REQUIRED ACTION: Go through the entries, filter for the word "chart", and copy every line that has it.

DATA TO PROCESS:
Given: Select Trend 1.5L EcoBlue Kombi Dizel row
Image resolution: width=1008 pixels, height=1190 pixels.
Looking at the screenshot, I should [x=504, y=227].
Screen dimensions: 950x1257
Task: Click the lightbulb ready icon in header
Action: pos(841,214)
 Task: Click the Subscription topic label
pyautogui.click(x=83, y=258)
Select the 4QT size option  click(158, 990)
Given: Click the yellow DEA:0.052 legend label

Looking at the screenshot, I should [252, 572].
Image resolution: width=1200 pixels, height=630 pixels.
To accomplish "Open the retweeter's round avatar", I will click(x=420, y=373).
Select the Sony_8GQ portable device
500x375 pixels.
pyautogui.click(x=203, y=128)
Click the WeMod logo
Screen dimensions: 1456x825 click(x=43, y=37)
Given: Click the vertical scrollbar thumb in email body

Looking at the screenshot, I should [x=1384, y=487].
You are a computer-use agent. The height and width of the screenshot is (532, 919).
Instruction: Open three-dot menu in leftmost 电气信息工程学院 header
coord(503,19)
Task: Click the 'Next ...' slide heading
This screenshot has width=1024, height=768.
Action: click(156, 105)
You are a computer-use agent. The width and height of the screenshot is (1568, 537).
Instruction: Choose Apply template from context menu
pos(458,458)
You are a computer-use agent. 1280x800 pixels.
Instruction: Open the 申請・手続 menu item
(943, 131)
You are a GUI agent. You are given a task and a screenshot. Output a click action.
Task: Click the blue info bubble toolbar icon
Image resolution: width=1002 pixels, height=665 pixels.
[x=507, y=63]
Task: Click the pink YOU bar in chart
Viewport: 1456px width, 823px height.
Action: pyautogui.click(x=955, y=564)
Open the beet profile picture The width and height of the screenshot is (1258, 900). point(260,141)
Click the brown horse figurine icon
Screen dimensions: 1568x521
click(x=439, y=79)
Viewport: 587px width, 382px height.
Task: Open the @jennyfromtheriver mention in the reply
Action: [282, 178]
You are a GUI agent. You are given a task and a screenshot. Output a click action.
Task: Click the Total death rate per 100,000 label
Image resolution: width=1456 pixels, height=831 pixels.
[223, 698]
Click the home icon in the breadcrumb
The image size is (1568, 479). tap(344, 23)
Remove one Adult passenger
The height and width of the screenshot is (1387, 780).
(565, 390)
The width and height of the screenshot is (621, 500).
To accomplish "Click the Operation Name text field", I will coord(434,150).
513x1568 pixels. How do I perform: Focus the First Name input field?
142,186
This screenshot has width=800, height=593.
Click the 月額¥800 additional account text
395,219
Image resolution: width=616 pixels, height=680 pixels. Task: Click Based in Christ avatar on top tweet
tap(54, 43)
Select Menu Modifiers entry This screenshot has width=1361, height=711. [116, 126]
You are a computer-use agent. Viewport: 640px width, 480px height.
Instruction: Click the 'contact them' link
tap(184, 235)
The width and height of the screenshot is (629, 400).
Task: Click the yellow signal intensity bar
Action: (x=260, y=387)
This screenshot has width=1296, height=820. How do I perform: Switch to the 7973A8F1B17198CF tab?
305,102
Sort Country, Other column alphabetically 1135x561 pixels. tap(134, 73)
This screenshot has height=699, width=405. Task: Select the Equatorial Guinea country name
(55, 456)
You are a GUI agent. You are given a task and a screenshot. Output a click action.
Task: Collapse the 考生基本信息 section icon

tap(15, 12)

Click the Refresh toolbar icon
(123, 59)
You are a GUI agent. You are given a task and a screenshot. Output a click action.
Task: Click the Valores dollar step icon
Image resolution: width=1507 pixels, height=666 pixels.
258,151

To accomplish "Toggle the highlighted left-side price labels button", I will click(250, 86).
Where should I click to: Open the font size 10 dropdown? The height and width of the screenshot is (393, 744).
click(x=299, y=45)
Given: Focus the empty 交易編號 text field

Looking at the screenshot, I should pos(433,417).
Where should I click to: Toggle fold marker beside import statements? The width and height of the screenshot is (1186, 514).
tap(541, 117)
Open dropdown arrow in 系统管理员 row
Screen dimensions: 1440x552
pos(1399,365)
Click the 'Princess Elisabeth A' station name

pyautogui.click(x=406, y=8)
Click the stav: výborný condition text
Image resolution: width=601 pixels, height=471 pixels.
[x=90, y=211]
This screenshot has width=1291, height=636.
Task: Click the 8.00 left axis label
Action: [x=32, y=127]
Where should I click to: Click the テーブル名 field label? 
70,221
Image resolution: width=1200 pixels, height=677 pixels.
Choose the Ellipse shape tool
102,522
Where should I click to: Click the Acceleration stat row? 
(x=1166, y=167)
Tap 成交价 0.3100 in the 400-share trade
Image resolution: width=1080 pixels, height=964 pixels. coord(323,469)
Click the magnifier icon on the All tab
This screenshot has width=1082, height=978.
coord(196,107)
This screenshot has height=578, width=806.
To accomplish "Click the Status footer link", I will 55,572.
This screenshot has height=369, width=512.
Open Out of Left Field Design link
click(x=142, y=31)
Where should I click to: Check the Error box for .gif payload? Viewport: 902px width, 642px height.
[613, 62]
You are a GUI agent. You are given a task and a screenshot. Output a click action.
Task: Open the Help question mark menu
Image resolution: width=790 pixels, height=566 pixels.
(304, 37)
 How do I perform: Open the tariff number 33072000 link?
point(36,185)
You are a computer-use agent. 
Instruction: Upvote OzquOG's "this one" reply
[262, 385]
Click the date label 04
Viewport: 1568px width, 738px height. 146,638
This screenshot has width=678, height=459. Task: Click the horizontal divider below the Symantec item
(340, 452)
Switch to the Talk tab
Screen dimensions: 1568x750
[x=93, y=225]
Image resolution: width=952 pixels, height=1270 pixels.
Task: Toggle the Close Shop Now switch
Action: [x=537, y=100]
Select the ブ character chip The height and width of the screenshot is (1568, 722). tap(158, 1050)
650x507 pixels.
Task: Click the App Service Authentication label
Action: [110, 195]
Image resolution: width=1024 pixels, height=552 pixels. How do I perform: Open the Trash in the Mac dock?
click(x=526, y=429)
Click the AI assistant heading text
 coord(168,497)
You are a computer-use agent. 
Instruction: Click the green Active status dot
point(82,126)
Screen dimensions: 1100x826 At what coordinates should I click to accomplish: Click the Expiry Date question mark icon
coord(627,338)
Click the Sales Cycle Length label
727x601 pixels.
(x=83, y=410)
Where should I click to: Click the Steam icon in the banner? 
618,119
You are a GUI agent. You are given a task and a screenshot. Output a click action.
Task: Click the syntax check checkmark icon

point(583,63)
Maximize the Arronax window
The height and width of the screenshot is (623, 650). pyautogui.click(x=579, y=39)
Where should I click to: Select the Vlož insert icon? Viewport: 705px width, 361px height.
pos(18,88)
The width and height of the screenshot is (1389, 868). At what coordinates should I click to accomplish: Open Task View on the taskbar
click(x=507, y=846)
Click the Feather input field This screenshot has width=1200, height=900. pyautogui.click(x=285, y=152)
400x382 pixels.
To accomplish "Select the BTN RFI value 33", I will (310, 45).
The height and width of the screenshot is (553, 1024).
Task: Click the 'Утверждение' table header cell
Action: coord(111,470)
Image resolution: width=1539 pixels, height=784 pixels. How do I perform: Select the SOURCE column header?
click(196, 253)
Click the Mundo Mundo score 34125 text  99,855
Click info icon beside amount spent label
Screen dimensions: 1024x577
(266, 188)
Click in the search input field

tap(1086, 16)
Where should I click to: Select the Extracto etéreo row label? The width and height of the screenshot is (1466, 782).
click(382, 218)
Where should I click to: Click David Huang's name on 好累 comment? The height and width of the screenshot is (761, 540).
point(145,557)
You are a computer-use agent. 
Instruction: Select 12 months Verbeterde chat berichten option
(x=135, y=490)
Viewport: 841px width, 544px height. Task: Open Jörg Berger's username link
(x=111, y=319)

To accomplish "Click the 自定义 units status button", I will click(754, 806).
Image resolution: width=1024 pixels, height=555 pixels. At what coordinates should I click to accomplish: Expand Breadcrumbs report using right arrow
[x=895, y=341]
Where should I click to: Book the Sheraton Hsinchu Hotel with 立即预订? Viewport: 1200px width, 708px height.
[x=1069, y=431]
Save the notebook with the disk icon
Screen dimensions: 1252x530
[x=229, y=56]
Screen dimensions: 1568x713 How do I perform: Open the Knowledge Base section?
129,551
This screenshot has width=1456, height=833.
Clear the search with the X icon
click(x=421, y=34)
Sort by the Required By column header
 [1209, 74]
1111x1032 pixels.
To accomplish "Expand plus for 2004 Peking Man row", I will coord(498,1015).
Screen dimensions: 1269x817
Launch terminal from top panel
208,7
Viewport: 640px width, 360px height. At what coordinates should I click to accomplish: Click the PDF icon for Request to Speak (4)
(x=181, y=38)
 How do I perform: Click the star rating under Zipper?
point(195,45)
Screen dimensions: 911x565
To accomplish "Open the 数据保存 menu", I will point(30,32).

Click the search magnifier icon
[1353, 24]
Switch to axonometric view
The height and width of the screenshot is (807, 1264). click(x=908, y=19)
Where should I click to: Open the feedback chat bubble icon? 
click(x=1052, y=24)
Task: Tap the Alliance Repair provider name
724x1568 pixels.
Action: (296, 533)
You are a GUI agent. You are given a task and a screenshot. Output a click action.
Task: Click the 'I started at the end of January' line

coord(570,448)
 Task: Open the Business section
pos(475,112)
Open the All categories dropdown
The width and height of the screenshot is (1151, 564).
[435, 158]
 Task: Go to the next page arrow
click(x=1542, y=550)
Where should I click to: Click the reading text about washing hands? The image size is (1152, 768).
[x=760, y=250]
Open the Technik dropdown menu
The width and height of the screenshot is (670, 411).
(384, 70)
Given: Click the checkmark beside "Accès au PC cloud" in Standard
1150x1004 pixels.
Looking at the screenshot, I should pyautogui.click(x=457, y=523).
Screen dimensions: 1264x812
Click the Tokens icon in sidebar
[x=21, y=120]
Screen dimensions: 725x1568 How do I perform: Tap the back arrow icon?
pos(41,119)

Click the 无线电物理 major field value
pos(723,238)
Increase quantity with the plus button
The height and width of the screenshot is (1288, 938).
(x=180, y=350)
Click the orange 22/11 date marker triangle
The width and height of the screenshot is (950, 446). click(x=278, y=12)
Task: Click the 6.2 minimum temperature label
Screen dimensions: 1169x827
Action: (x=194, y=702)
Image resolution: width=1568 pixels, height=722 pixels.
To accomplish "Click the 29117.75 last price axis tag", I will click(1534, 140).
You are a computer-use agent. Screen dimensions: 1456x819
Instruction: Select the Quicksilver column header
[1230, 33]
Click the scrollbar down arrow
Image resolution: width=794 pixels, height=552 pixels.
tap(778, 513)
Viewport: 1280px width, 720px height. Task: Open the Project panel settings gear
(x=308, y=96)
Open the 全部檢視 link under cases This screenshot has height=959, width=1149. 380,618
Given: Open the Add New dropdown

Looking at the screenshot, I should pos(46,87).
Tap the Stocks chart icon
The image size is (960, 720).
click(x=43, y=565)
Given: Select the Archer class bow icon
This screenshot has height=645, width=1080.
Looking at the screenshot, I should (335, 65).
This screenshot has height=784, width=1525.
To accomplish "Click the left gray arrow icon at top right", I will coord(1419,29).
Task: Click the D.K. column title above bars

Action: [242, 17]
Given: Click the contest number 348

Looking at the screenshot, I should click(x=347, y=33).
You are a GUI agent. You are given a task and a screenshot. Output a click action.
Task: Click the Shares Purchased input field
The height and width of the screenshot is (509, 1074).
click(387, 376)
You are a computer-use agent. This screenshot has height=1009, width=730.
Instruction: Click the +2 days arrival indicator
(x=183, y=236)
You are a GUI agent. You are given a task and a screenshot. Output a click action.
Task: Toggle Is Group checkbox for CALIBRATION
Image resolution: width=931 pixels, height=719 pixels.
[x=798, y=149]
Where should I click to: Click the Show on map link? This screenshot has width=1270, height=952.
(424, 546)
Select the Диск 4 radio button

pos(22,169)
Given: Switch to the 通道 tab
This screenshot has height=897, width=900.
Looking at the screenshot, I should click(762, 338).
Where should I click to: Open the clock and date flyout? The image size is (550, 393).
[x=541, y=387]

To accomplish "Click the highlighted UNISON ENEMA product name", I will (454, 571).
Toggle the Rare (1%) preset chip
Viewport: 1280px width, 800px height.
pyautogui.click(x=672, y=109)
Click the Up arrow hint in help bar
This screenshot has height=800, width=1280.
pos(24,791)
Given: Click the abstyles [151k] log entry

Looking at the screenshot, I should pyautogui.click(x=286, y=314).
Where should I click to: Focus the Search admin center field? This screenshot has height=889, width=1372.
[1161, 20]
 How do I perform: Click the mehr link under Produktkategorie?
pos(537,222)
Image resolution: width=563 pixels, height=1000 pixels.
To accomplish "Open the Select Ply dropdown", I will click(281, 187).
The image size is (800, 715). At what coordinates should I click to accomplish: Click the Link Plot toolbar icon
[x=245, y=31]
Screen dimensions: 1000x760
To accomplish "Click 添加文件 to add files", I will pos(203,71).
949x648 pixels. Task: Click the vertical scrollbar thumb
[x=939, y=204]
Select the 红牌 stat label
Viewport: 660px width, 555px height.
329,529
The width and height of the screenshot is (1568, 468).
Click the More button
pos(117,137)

OUTPUT BELOW:
Task: Click the pink YOU bar in chart
Tap the Stocks chart icon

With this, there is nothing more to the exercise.